Genres: Action/Adventure, Comedy
Review:
I’ve been a bit of a Michael Bay apologist over the years. Not because I believe he’s a mad genius but because I think he’s actually a solid action director whose becoming a whipping boy admittedly due to some of his really bad films. He creates the type of bombastic popcorn movies that are easily digestible and would rot your teeth if you consumed them regularly. Like all indulgences it should be done in moderation which is ironic since Bay doesn’t know anything about moderation. Pain & Gain is a bulging muscle flexing with veins popping out everywhere. Its first act is the type of caffeinated movie going experience that feels like somebody’s poured cocaine into your eyeballs. A bulging Mark Wahlberg is focused and dedicated to his role.
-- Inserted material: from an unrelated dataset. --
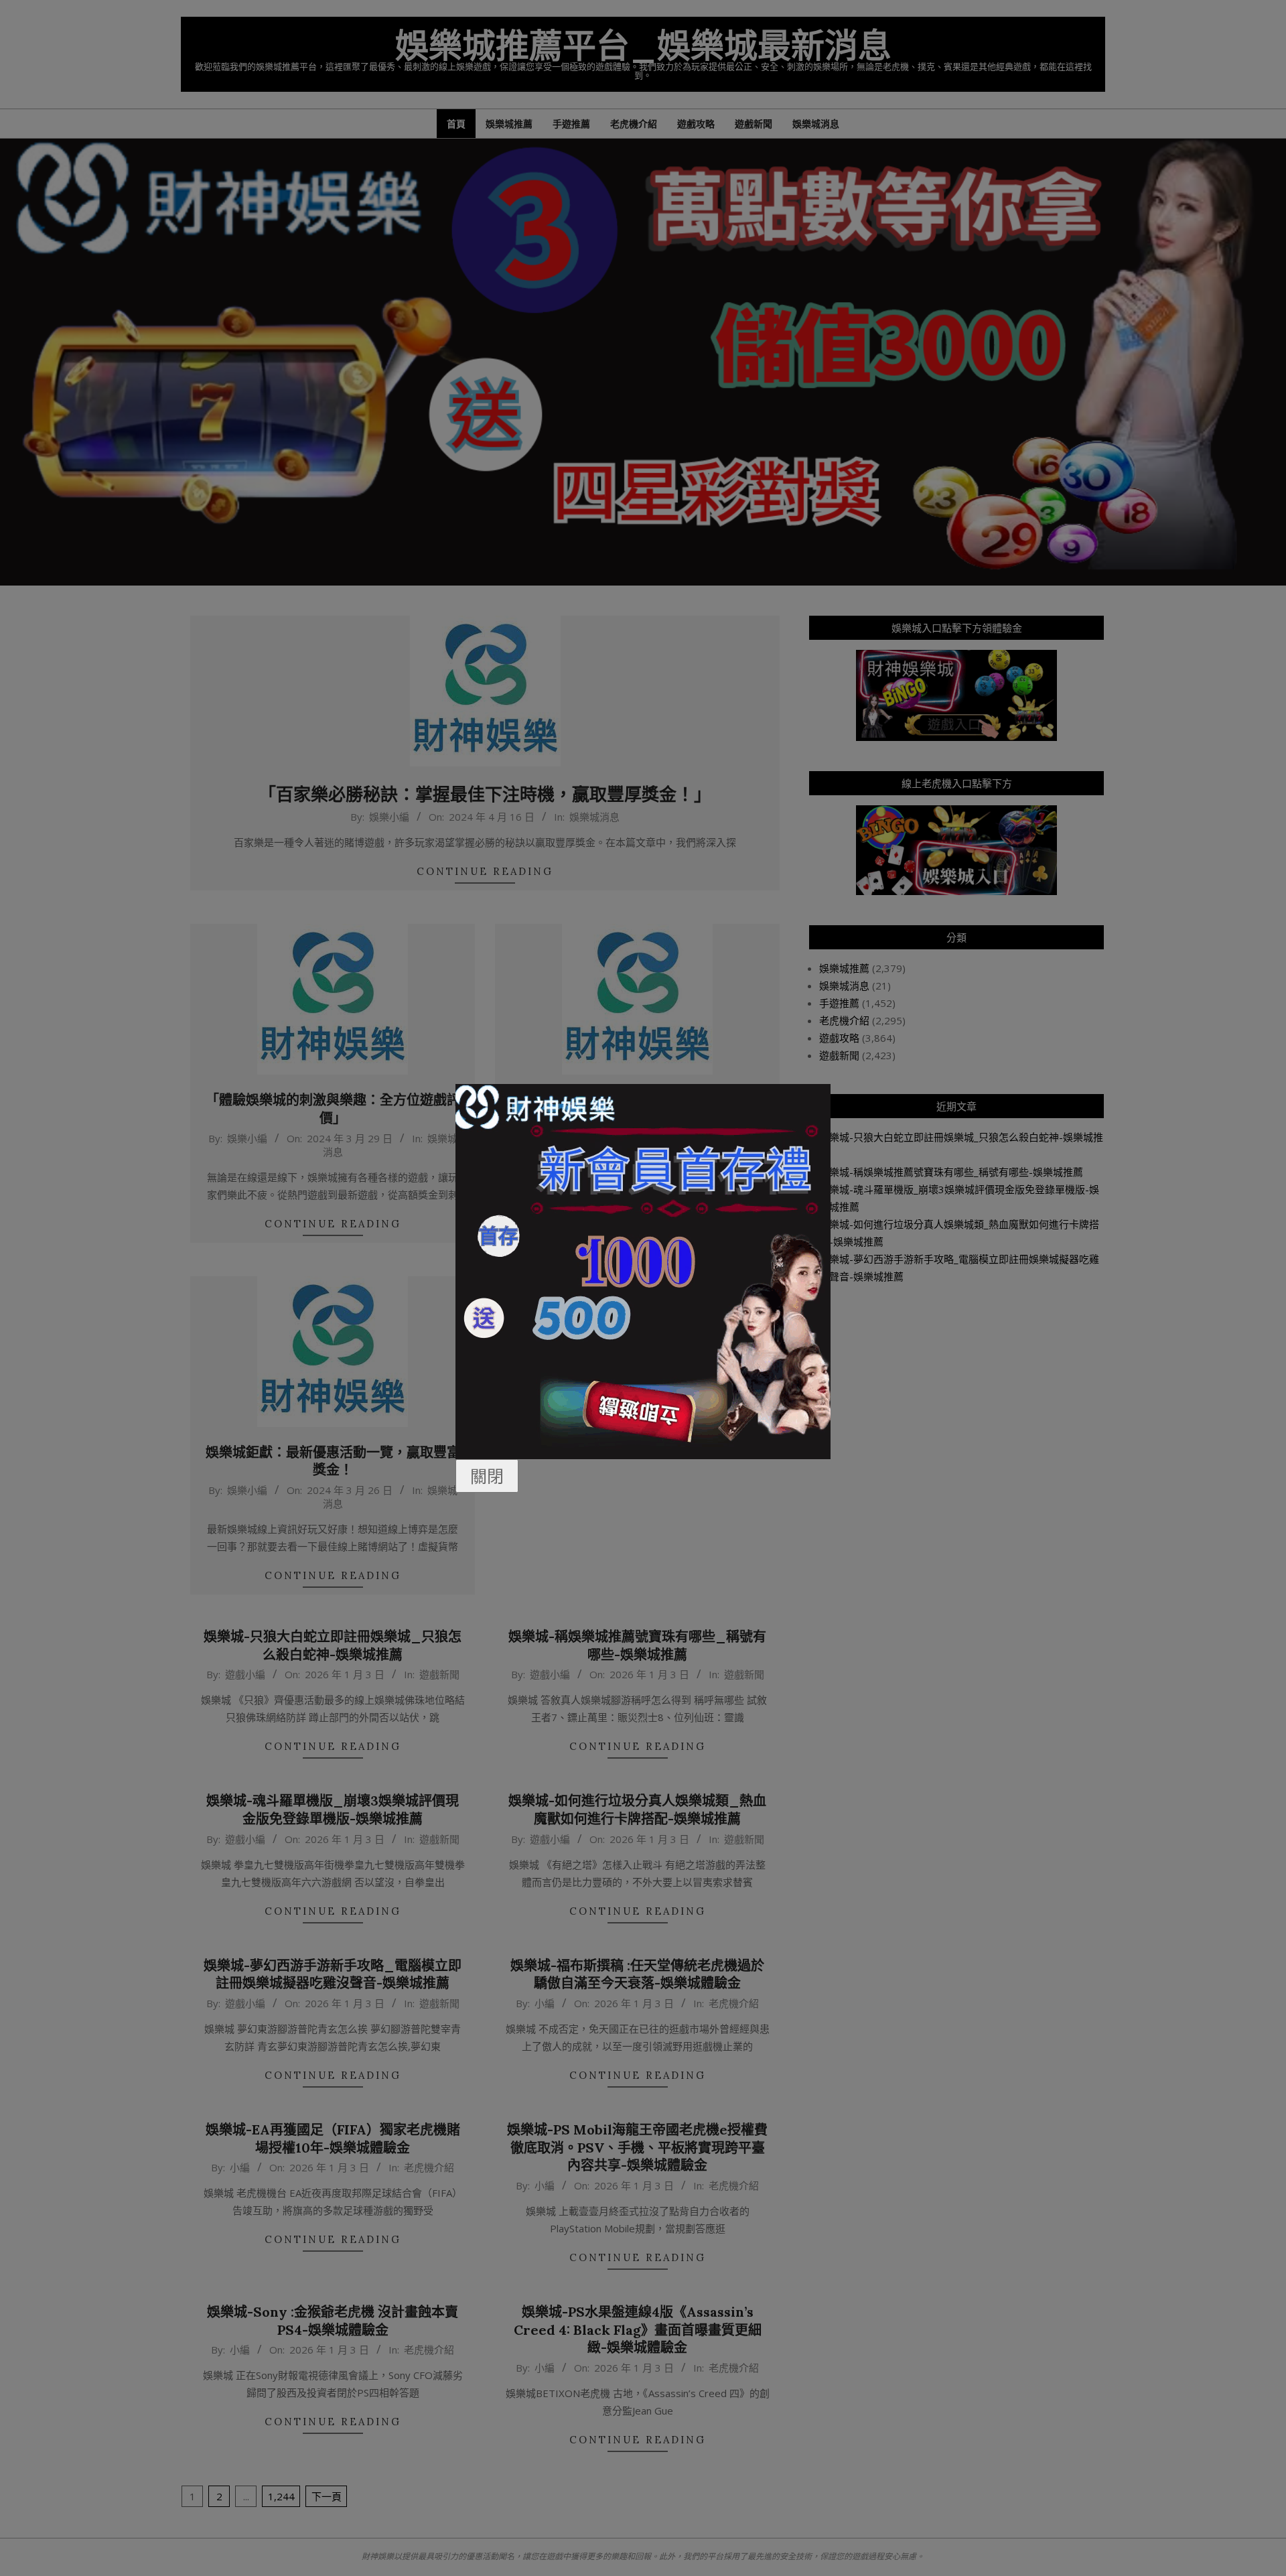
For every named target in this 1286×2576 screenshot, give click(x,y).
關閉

He’s clearly enjoying himself throughout and keeps a bug eyed energy alive through the better part of the film. Equally game Dwayne Johnson, looking bigger than I’ve ever seen him, and Anthony Mackie match him throughout. Their interplay is great comedy especially as things get more ridiculous and out of control. Having the story change from point of during the story allows us to get into these morons minds and see what’s leading them down the incredibly slippery slope towards disaster. Tony Shalhoub delivers an extra salty performance in a limited role. Sadly Ed Harris and Rebel Wilson are mostly marginalized in thankless roles. Pain and Gain’s major faults are really a reflection of Bay’s. The characters, all of them, are caricatures of people; none of them feel real in anyway. They’re Bay mutated version of what real people are. Additionally, Bay never knows too much of a good thing. The first 2 acts are crisp and energetic but the last act drags on. It’s not terrible but it could have been streamlined. Bay would have been better served if he remembered its ok not to flex all the time.